CCW PhD student Sam Hopkins was nominated as a Global Thinker of 2014 and awarded on 17 November 2014. Hopkins is researching counter-narratives of identity, with a specific focus on how identity is rendered in the History Gallery of the Nairobi Museum. Nominated by Foreign Policy, the award is given annually. ‘Each year [we identify] the top 100 Leading Global Thinkers- and though there are 100 slots, it’s worth noting that, in some cases, there’s more than one person to an entry. That is to say, sometimes big thinking requires a team, rather than just one individual; in other cases, we have paired people who might be strangers, but who share a common mission that we’ve identified as a notable trend. Thus, a total of 131 people populate this year’s list.’

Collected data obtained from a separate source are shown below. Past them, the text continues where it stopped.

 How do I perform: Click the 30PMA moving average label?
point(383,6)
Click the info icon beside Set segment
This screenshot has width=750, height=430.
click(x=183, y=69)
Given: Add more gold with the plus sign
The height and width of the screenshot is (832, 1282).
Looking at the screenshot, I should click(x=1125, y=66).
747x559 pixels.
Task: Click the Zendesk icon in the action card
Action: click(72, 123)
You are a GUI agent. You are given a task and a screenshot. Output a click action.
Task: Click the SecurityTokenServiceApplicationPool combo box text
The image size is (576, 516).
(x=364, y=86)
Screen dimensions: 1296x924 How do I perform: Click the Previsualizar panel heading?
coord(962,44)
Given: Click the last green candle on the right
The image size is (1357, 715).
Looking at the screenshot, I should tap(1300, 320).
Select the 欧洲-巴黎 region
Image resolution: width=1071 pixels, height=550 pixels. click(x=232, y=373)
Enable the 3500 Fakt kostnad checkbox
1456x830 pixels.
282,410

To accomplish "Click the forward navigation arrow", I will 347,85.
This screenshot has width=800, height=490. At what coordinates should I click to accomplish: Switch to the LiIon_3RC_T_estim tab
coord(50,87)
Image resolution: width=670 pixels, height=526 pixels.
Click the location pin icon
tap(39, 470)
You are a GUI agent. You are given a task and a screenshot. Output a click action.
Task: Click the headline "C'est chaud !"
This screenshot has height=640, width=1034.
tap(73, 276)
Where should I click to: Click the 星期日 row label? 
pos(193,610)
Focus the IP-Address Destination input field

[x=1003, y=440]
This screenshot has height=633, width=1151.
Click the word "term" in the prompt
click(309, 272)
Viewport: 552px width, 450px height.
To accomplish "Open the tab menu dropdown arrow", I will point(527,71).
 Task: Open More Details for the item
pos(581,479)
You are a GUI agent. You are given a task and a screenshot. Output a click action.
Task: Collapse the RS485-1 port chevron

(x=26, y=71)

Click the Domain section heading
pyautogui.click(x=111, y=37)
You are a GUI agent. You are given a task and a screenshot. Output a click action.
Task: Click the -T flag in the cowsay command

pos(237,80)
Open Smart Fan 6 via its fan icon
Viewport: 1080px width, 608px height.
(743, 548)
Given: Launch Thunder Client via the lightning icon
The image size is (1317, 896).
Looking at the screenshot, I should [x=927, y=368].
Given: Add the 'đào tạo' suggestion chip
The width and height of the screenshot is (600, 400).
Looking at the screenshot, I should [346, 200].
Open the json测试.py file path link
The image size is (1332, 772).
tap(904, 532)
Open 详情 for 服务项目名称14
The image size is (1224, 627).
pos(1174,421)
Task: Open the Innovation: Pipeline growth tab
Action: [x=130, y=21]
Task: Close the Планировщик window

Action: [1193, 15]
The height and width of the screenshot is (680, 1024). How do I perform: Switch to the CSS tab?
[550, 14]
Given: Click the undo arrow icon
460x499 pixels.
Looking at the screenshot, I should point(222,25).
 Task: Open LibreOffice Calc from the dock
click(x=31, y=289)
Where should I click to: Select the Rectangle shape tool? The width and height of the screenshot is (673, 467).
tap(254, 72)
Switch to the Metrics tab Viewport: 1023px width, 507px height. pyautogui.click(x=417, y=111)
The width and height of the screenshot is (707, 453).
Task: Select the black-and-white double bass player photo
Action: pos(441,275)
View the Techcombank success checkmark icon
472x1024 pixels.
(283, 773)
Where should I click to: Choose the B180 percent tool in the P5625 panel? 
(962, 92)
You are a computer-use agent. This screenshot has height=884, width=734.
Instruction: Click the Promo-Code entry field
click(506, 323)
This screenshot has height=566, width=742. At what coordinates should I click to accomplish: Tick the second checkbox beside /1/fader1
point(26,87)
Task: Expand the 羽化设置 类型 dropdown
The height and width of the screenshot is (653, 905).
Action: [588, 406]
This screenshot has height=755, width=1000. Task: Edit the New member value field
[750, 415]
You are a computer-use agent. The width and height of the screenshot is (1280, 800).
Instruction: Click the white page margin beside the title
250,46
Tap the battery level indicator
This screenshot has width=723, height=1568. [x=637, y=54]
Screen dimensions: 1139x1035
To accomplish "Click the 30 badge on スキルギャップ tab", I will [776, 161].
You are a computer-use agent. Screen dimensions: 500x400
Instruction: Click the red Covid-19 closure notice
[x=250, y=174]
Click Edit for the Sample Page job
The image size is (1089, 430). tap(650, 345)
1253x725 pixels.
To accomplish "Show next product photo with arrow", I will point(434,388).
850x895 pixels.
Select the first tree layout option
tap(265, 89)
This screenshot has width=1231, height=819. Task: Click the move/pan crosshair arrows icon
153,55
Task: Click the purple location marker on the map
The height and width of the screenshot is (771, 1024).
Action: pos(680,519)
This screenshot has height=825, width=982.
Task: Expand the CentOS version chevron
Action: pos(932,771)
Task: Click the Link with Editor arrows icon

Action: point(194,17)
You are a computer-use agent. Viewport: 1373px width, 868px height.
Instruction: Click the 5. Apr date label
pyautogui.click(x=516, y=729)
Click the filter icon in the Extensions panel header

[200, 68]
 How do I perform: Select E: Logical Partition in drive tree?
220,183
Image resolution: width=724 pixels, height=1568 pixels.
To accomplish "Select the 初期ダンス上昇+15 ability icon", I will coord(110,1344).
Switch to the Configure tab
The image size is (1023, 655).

Hopkins was surprised to receive his nomination. ‘About 6 weeks ago I was just about to shut my computer down on a Friday evening, when I received an email informing me that I had been selected as one of the “Leading Global Thinkers of 2014” for “my work”. That was it, no real clue as to what part of my work, or why I had been selected. Naturally I thought it was spam, closed down my computer and forgot about all it. By Monday, I realised that it was not spam, that the nomination was genuine, and had been made by the magazine Foreign Policy, based in Washington DC. It appeared that I had been nominated for Deconstructing Western Aid to Africa. A grand claim, which I should perhaps explain.
I am an artist, based in Nairobi and over the past 10 years I have been developing a practice that explores strategies of participation to develop counter-narratives of identity. What does that mean? Basically, I am interested in how, in Kenya, specific media produce specific narratives, and how these official narratives can be questioned and destabilised. A specific example of one of these narratives is the representation of Africa within the discourse of “Development” and “Aid” as a space of suffering, need and charity; what my friend and colleague Alexander Nikolic termed the “NGO aesthetic”. But how do you approach such a massive issue without being banal?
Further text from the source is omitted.